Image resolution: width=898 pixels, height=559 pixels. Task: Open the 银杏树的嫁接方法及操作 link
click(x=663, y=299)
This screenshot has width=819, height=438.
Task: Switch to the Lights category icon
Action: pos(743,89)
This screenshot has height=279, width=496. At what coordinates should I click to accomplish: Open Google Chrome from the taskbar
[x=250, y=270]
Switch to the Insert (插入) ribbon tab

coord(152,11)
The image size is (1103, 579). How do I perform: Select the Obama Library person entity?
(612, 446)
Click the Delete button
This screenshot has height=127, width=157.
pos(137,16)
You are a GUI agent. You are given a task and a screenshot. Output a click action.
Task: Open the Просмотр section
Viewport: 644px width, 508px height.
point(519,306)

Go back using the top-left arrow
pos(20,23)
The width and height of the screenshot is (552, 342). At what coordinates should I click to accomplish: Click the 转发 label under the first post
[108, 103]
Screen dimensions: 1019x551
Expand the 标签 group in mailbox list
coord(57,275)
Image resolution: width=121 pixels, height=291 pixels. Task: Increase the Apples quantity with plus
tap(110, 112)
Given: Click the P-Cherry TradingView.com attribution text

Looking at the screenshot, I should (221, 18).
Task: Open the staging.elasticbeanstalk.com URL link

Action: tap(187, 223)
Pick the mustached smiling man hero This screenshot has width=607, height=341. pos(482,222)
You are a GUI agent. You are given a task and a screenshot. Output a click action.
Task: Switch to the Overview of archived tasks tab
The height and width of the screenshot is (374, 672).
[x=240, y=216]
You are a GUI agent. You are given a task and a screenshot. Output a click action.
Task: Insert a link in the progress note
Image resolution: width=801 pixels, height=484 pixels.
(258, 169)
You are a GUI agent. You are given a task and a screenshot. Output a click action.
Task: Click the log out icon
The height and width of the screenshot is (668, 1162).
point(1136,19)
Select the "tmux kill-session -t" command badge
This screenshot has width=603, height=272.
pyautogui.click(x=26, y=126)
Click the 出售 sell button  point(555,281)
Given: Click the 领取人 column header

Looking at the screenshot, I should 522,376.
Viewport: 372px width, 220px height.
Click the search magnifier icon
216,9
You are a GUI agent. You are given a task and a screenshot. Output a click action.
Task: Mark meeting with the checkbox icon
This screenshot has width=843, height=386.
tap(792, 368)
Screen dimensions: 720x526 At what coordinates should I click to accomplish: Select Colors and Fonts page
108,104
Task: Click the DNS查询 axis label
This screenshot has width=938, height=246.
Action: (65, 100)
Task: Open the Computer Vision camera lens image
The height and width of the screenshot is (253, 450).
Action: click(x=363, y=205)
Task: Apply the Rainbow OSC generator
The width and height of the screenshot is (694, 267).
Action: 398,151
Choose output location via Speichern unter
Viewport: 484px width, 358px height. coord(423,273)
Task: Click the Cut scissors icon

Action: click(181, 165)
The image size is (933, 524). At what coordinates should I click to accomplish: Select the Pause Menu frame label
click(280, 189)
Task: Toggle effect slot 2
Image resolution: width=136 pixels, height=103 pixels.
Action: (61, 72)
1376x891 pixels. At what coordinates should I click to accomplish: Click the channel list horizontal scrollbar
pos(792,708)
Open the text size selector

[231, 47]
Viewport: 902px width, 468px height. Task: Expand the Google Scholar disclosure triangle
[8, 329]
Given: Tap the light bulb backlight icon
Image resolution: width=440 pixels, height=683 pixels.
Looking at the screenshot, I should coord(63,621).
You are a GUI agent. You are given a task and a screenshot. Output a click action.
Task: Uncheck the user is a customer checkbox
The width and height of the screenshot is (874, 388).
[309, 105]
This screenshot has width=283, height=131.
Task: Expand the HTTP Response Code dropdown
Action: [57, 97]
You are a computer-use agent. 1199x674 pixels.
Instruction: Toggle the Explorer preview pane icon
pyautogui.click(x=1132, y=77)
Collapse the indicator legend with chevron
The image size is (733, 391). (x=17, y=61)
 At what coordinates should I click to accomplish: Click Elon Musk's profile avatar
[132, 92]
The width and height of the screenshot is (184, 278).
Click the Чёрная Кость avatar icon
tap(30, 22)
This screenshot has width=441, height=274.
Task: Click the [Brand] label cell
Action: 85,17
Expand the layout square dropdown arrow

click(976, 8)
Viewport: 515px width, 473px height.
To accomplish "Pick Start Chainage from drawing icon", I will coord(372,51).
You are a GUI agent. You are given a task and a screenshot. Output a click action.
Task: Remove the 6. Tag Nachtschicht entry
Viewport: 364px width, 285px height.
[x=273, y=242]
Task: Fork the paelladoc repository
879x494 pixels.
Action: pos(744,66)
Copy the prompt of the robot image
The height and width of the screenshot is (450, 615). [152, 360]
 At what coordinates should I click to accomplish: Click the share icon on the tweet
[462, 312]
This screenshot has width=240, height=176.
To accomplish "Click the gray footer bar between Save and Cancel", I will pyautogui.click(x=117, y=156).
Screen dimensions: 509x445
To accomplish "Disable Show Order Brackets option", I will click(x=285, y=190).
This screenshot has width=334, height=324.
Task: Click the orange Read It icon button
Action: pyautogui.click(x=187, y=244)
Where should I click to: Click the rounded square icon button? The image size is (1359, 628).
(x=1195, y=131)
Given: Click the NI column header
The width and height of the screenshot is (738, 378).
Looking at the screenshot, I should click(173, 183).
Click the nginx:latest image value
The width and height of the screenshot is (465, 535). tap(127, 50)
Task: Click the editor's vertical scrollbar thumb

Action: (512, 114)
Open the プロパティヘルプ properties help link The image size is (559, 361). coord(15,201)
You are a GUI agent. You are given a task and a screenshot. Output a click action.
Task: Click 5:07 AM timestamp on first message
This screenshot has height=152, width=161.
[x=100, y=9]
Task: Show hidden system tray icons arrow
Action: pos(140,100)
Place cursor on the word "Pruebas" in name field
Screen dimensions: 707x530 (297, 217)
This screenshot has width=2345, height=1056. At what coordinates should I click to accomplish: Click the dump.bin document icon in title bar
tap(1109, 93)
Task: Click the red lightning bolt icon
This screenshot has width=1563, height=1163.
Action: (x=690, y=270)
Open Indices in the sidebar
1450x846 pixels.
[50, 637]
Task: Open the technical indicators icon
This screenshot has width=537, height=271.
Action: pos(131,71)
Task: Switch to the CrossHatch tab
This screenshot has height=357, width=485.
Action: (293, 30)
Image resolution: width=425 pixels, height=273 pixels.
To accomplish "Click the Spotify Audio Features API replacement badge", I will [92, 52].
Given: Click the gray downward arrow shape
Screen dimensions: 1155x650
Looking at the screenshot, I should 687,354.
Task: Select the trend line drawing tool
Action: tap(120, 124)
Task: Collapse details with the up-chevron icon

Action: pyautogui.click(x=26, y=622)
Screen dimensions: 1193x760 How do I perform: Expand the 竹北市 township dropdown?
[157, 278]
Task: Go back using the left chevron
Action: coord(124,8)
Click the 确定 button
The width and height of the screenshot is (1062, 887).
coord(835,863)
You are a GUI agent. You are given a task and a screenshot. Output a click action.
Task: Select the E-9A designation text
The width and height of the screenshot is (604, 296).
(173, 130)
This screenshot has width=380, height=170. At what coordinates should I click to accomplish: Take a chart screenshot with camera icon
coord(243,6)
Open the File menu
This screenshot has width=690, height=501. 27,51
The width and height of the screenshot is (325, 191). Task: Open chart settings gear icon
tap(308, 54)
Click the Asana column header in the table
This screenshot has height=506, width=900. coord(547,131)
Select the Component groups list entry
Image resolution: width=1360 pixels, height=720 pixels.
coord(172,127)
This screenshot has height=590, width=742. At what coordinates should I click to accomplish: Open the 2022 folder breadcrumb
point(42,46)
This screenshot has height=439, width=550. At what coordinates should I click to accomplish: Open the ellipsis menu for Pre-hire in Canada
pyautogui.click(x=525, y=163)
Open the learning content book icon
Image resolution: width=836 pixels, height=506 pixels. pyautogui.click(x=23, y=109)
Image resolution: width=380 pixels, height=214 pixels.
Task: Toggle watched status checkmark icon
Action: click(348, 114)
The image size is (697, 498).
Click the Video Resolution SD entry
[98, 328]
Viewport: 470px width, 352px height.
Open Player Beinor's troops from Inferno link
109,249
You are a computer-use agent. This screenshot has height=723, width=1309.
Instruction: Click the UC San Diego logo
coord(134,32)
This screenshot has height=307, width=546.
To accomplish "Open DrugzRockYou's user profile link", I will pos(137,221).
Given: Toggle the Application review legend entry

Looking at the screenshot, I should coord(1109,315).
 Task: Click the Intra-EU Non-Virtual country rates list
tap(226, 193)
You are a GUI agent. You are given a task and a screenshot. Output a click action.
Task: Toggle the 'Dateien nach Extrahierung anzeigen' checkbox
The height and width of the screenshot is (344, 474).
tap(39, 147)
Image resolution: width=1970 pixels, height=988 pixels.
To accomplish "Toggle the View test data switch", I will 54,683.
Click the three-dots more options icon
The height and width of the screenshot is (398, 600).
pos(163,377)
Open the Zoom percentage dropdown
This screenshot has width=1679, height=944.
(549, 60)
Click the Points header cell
◇ ◇ ◇ ◇
Repeat the stretch of the listing from the line containing "Given: Click the P-Cherry" through the line containing "Action: click(x=363, y=205)", including both of those lines, and nothing else.

Given: Click the P-Cherry TradingView.com attribution text

Looking at the screenshot, I should (221, 18).
Task: Open the staging.elasticbeanstalk.com URL link

Action: tap(187, 223)
Pick the mustached smiling man hero This screenshot has width=607, height=341. pos(482,222)
You are a GUI agent. You are given a task and a screenshot. Output a click action.
Task: Switch to the Overview of archived tasks tab
The height and width of the screenshot is (374, 672).
[x=240, y=216]
You are a GUI agent. You are given a task and a screenshot. Output a click action.
Task: Insert a link in the progress note
Image resolution: width=801 pixels, height=484 pixels.
(258, 169)
You are a GUI agent. You are given a task and a screenshot. Output a click action.
Task: Click the log out icon
The height and width of the screenshot is (668, 1162).
point(1136,19)
Select the "tmux kill-session -t" command badge
This screenshot has width=603, height=272.
pyautogui.click(x=26, y=126)
Click the 出售 sell button  point(555,281)
Given: Click the 领取人 column header

Looking at the screenshot, I should 522,376.
Viewport: 372px width, 220px height.
Click the search magnifier icon
216,9
You are a GUI agent. You are given a task and a screenshot. Output a click action.
Task: Mark meeting with the checkbox icon
This screenshot has width=843, height=386.
tap(792, 368)
Screen dimensions: 720x526 At what coordinates should I click to accomplish: Select Colors and Fonts page
108,104
Task: Click the DNS查询 axis label
This screenshot has width=938, height=246.
Action: (65, 100)
Task: Open the Computer Vision camera lens image
The height and width of the screenshot is (253, 450).
Action: click(x=363, y=205)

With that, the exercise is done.